The People’s Bank of China took steps on Sunday to ease a housing crunch by reducing mortgage rates for first-time homebuyers. However, it left the interest rate on one-year policy loans unchanged on Monday, as inflation pressure and worries about capital outflows reduce the scope for more easing.
“It is clear that the impact of lockdowns, or the fear of lockdowns, overwhelmed any economic easing, and the Shanghai lockdown had ripple effects across the nation,” said Wei Yao, head of research for Asia Pacific and chief economist at Societe Generale SA. If the surge in unemployment “does not raise the urgency of adjusting the zero-COVID measures to allow the economy to normalize, we don’t know what will,” she said.

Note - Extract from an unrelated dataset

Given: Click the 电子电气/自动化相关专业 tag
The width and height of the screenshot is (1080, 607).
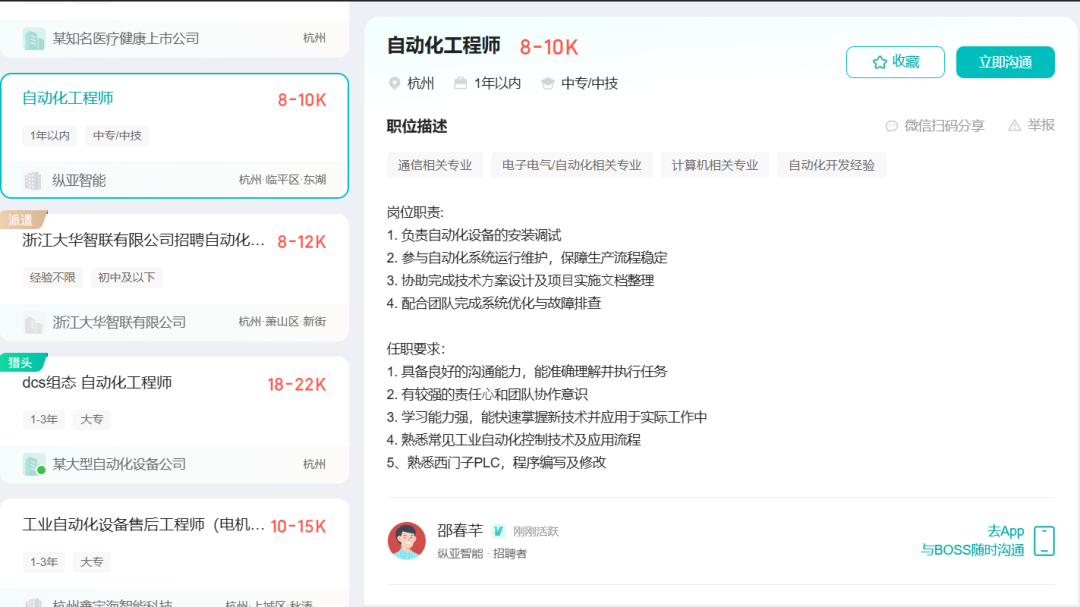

The National Bureau of Statistics said the COVID outbreaks had a “big impact” on the economy in April, but the effects are likely to be short-lived. “With progress in COVID controls and policies to stabilize the economy taking effect, the economy is likely to recover gradually,” it said, adding that it doesn’t expect GDP to contract in the second quarter.
Fixed-asset investment remained a bright spot, increasing 6.8 per cent in the first four months of the year, likely supported by the government’s push to expand infrastructure spending. However, the figure didn’t stack up against monthly data showing a plunge in manufacturing and materials used in construction -- cement output was down 18.9 per cent in April; production of crude steel and steel products both dropped more than 5 per cent; the production of cars plunged 44 per cent; and total manufacturing output dropped 4.6 per cent.
Electricity generation fell 4.3 per cent in April from a year ago, as power demand from factory floors to steel mills and shopping malls waned amid the virus restrictions.
Monetary stimulus is proving less effective in the face of COVID lockdowns, with data on Friday showing businesses and consumers had little appetite to borrow in April. Credit growth weakened sharply last month, with new yuan loans sinking to the lowest level since December 2017.
Despite the PBOC’s unchanged stance on policy rates, banks could cut their main lending rates on Friday, which would help to further lower mortgage rates for homebuyers. However, economists say the impact will be fairly limited.
China’s housing market is a crucial source of growth for the domestic economy but has been in a slump for almost a year, with sales dropping at a double-digit pace every month since August 2021 and prices of new homes also falling after a government crackdown on indebted property developers.
Investment in property development fell 2.7 per cent in the first four months of the year, while the value of homes sales dropped 32 per cent, the data showed.
“The biggest problem that we currently see is the continued current pressure on credit, and to the extent that the business confidence is being shaken, and therefore credit demand is now fundamentally being damaged,” Helen Qiao, economist for Greater China at Bank of America, said in an interview on Bloomberg TV. “And therefore it takes more than just a simple interest rate cut to boost the credit demand.”